Text segment =>

*****

95. Husbands (1970; John Cassavetes)
Husbands is a film that's not even considered a favourite among many Cassavetes fans. Many people find the mixture too maddening.Even by Cassavetes' terms, it's confrontational. There's an absolute refusal to compromise the characters or make them likeable in any way. Three New York friends, Archie (Falk), Harry (Gazzara) and Gus (Cassavetes), all are approaching middle-age, all are married and feeling trapped by it, and all are badly shaken by the death by heart attack of a close-friend. This has led them to contemplate their own mortality. They decide to go on a drinking binge following his funeral that sees them flying to London for afew days. The trip is a descent into despair involving drink, gambling, squabbling like children and cheating on their wives in an attempt to reach some form of self-discovery. Husbands is a bleak view of suburban life in the sixties and the way it trapped the individual. The leads have all been stunted by their responsibilites and what it means to be a man in suburbia. They're weighed down by the pressures of life, by the responsibilites of being 'husbands'. Even if they're bad ones. Of course that doesn't change the fact that these men would be have ended up unpleasant whereever life had taken them. They fully believe in their own macho bullshit. They think they can find truth in their debauchery, but when they return home the experience hasn't changed them at all and they'll all end up exactly the same as they were before the funeral.
96. Industrial Symphony No 1: The Dream of the Broken-Hearted (1990; David Lynch)

*****

Records shown =>
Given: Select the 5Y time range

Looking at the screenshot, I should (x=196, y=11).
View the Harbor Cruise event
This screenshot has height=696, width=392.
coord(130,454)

*****

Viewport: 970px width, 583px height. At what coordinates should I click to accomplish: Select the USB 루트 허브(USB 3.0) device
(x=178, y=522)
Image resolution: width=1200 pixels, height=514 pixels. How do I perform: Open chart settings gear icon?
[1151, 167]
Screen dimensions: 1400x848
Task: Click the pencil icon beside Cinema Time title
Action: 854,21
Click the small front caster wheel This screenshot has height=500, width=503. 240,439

*****

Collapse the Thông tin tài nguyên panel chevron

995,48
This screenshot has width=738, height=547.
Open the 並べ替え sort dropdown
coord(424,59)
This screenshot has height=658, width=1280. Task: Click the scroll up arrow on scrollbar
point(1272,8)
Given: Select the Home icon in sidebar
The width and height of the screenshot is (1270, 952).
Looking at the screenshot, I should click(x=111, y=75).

*****

Work to do =>
1. According to the film list, why do the three friends in Husbands begin to contemplate their own mortality? Answer in one to three sentences.
2. Pick up the film list from where it stops and continue it.
The lines above come from a different source than the film list.

Answers below =>
1. All three men, who are approaching middle age, are badly shaken when a close friend dies of a heart attack. That loss leads them to think about their own mortality.

2.
Industrial Symphony is a haunting collaboration between David Lynch, Angelo Badalamenti and Julee Cruise. David Lynch was invited to stage a show at the Brooklyn Academy Of Music and this musical spectacle was a result. Taking its name from a series of art projects he created when he was a student, Industrial Symphony fits perfectly into Lynch's world. Lynch and Badalamenti took Cruise's music, basically half of her gorgeous 'Floating Into Night' album, and combined it with surreal imagery and a few new compositions in order to produce a unique concert. Ofcourse, Lynch being Lynch, this is no standard concert. It's more like a work of abstract theatre or performance art. Cruise floats in the air, various stage props include plastic dolls, the shell of a car, industrial smoke and flames, blinking lights and various supporting performances including a near-naked woman in the car, a dwarf sawing a log and a bizarre man on stilts. Lynch was always fond of industrial nightmares and this film feels like a throwback to the horrors of Eraserhead.
97. The Last Wave (1977; Peter Weir)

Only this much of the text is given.